Reputation: 131038
I have constructed a condition that extracts exactly one row from my dataframe:
d2 = df[(df['l_ext']==l_ext) & (df['item']==item) & (df['wn']==wn) & (df['wd']==1)]
Now I would like to take a value from a particular column:
val = d2['col_name']
But as a result, I get a dataframe that contains one row and one column (i.e., one cell). It is not what I need. I need one value (one float number). How can I do it in pandas?
Upvotes: 744
Views: 2707146
Reputation: 21
You can get the values like this:
df[(df['column1']==any_value) & (df['column2']==any_value) & (df['column']==any_value)]['column_with_values_to_get']
And you can add (df['columnx']==any_value)
as much as you want
Upvotes: 0
Reputation: 23011
If a single row was filtered from a dataframe, one way to get a scalar value from a single cell is squeeze()
(or item()
):
df = pd.DataFrame({'A':range(5), 'B': range(5)})
d2 = df[df['A'].le(5) & df['B'].eq(3)]
val = d2['A'].squeeze() # 3
val = d2['A'].item() # 3
In fact, item()
may be called on the index, so item
+ at
combo could work.
msk = df['A'].le(5) & df['B'].eq(3)
val = df.at[df.index[msk].item(), 'B'] # 3
In fact, the latter method is much faster than any other method listed here to get a single cell value.
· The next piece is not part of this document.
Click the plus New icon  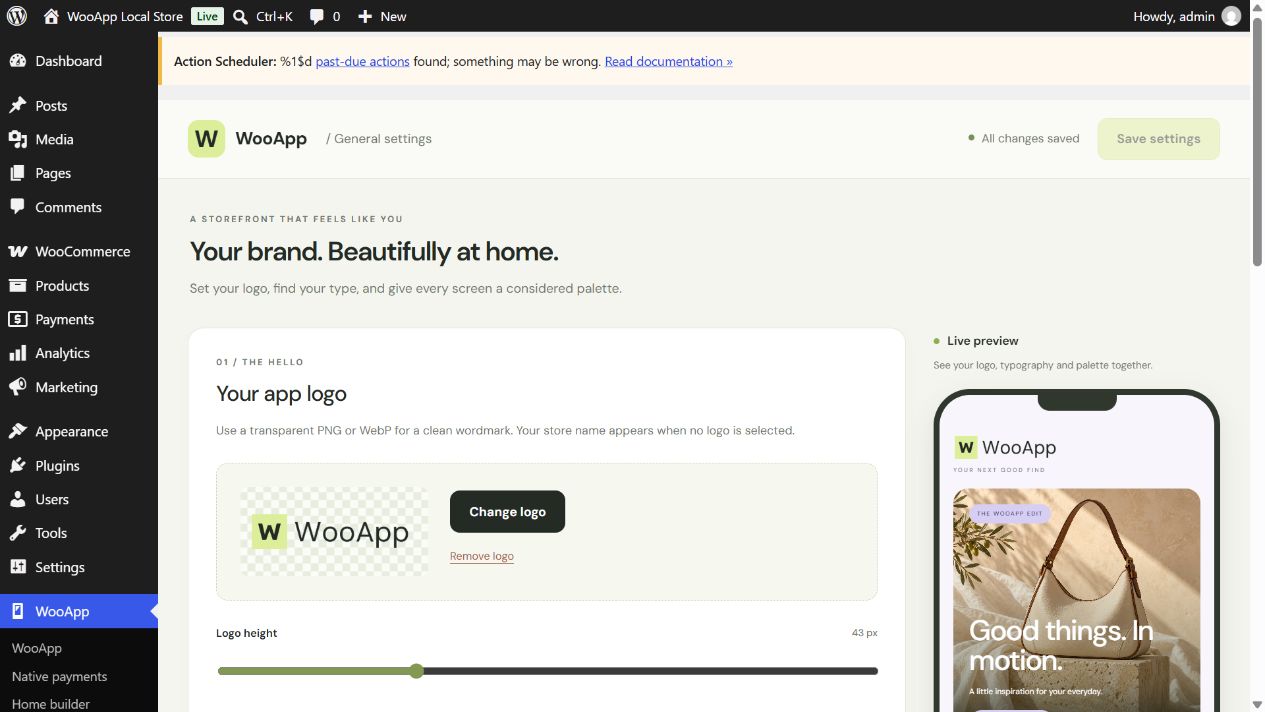[365, 16]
df = pd.DataFrame({'A':range(10000), 'B': range(10000)})
msk = df['A'].le(5) & df['B'].eq(3)
%timeit df.at[df.index[msk].item(), 'A']
# 31.4 µs ± 5.83 µs per loop (mean ± std. dev. of 7 runs, 10,000 loops each)
%timeit df.loc[msk, 'A'].squeeze()
# 143 µs ± 8.99 µs per loop (mean ± std. dev. of 7 runs, 10,000 loops each)
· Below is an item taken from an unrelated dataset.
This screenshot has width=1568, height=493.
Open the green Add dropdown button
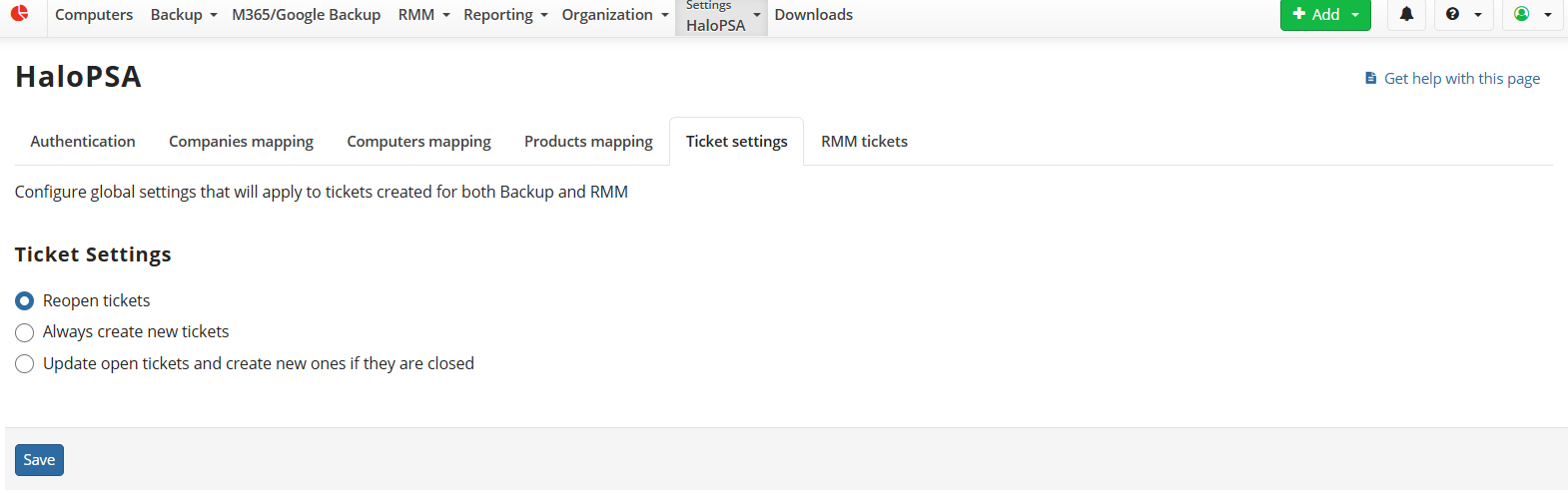pos(1324,14)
%timeit df.loc[msk, 'A'].item()
# 125 µs ± 1.56 µs per loop (mean ± std. dev. of 7 runs, 10,000 loops each)
%timeit df.loc[msk, 'A'].iat[0]
# 125 µs ± 1.96 µs per loop (mean ± std. dev. of 7 runs, 10,000 loops each)
%timeit df[msk]['A'].values[0]
# 189 µs ± 8.67 µs per loop (mean ± std. dev. of 7 runs, 10,000 loops each)
Upvotes: 8
Reputation: 309
Converting it to integer worked for me but if you need float it is also simple:
int(sub_df.iloc[0])
for float:
float(sub_df.iloc[0])
Upvotes: 5
Reputation: 11
Display the data from a certain cell in pandas dataframe
Using dataframe.iloc,
Dataframe.iloc should be used when given index is the actual index made when the pandas dataframe is created.
Avoid using dataframe.iloc on custom indices.
print(df['REVIEWLIST'].iloc[df.index[1]])
Using dataframe.loc,
Use dataframe.loc if you're using a custom index it can also be used instead of iloc too even the dataframe contains default indices.
print(df['REVIEWLIST'].loc[df.index[1315]])
Upvotes: 1
Reputation: 1250
I needed the value of one cell, selected by column and index names. This solution worked for me:
df.loc[1,:].values[0]
Upvotes: 36
Reputation: 322
In later versions, you can fix it by simply doing:
val = float(d2['col_name'].iloc[0])
Upvotes: 14
Reputation: 218
I've run across this when using dataframes with MultiIndexes and found squeeze useful.
From the documentation:
Squeeze 1 dimensional axis objects into scalars.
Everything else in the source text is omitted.